Kuwait tenders liquefied natural gas vessel

31 October 2012

Floating facility at Mina al-Ahmadi will more than double Kuwait’s import capacity

Kuwait National Petroleum Company (KNPC) has tendered the main contract for a new floating liquefied natural gas (LNG) storage and regasification terminal as it seeks to meet the Gulf state’s rising demand for imported gas.

The facility, which will be berthed at the Mina al-Ahmadi refinery site in southern Kuwait, will be used to import LNG and feed the country’s gas network during peak electricity demand.

KNPC tendered the contract on 21 October, with prequalified companies asked to submit bids by a deadline of 2 December. The three qualified international bidders and their local partners are:

  • Excelerate Energy (US)/Gulf Agency Shipping
  • Golar LNG (Bermuda)/Joint Scientific Group
  • Hoegh LNG (Norway)/Gulf Agency Shipping

The vessel will be designed with a throughput of at least 550 million cubic feet a day (cf/d) during a seven-month regasification season each year, rising to 700 million cf/d at peak demand periods.

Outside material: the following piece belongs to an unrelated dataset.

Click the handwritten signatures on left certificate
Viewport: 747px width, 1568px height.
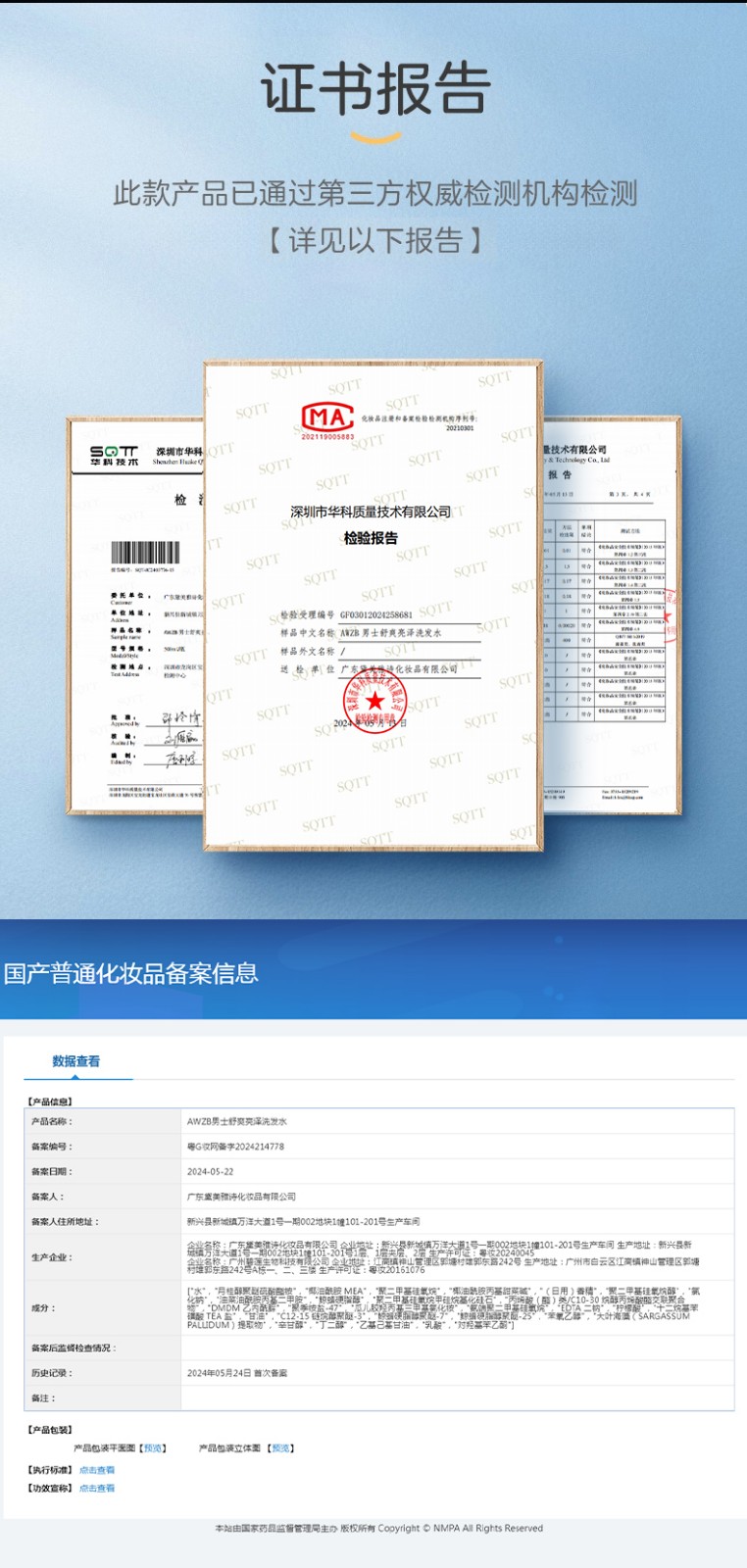179,737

Kuwait became the first Gulf country to start LNG imports, unloading its first cargo in August 2009 at the existing 500 million cf/d terminal at Mina al-Ahmadi, which was supplied by Excelerate Energy.

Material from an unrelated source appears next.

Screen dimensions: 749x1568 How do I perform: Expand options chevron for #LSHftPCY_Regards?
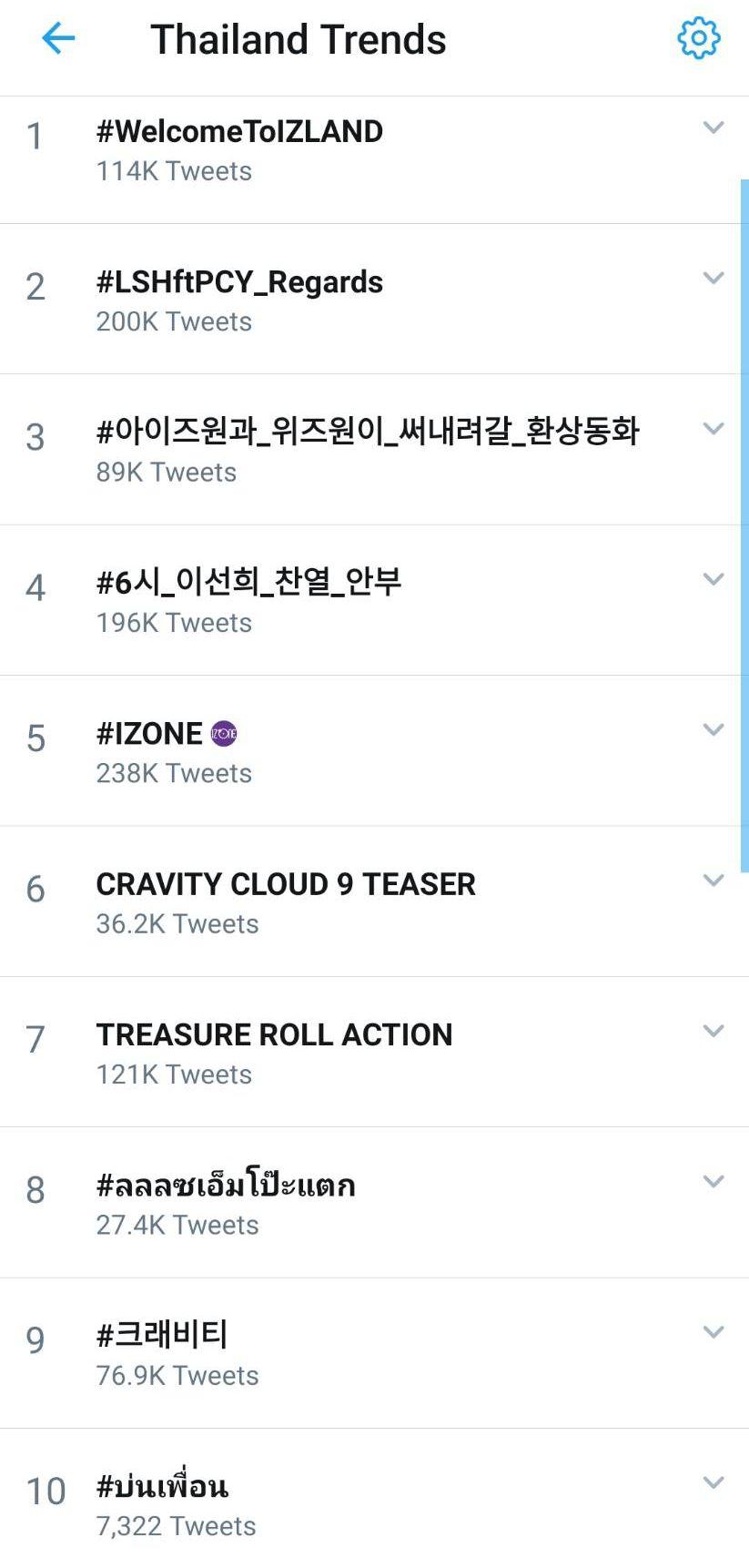click(x=714, y=279)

Plans for a new terminal suggest that Kuwait will not be able to meet its rising gas needs by developing domestic reserves, which are largely tied to crude production.

In its first year of operation, the first Mina al-Ahmadi gas receiving terminal handled just 11 cargoes. By 2011, the number had jumped to 38, resulting in Kuwait’s gas consumption exceeding domestic production by almost 400 million cf/d.

Even with the imports, gas made up barely a third of the electricity sector’s fuel requirements in 2011 resulting in Kuwait having to burn an estimated 200,000 b/d of liquid fuels, which could otherwise have been exported.

Kuwaiti gas consumption has risen 35 per cent over the last five years to 16.2 billion cubic metres in 2011, while production increased only 7 per cent to 13 billion cubic metres over the same time, according to data from UK oil major BP.

Kuwait is not the only GCC country attempting to plug its gas deficit with LNG imports. The UAE is now planning the construction of a second LNG terminal, while Bahrain is also eyeing a major imports project.